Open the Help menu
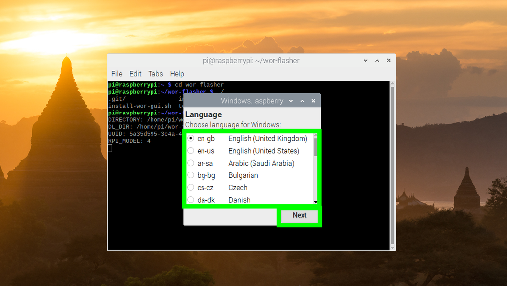This screenshot has width=507, height=286. pos(177,73)
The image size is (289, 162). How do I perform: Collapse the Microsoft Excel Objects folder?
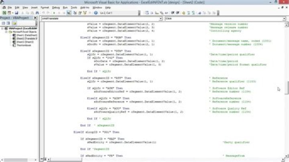pos(5,32)
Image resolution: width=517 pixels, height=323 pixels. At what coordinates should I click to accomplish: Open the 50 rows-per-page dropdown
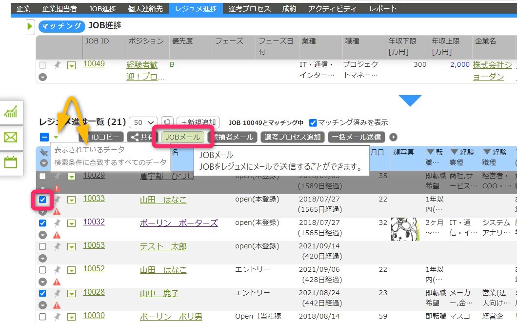pyautogui.click(x=144, y=122)
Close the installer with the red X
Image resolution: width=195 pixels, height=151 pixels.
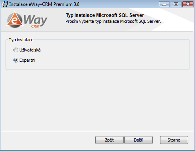pyautogui.click(x=188, y=4)
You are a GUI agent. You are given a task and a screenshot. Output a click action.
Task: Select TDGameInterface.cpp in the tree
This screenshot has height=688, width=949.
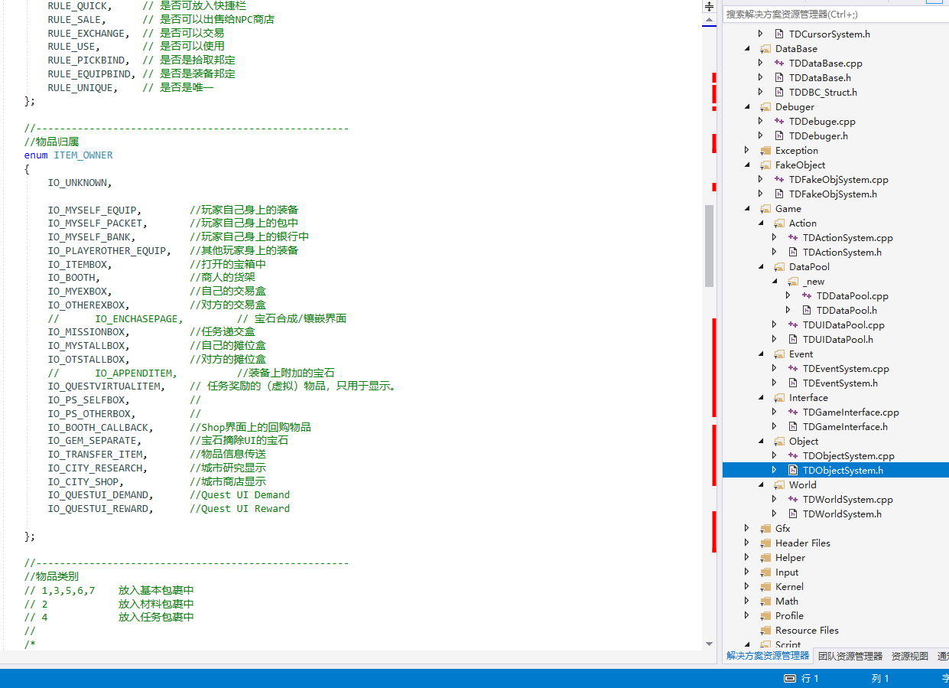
++++
*WHAT IS EXPECTED*.
Give back word for word the lines from the one containing "Image resolution: width=517" through the final line of the data above. Pictures are to be left out.

*TASK RESULT*.
Image resolution: width=517 pixels, height=323 pixels. At what coordinates should I click to accomplish: Open the 50 rows-per-page dropdown
pyautogui.click(x=144, y=122)
Close the installer with the red X
Image resolution: width=195 pixels, height=151 pixels.
pyautogui.click(x=188, y=4)
You are a GUI agent. You are given a task and a screenshot. Output a click action.
Task: Select TDGameInterface.cpp in the tree
This screenshot has height=688, width=949.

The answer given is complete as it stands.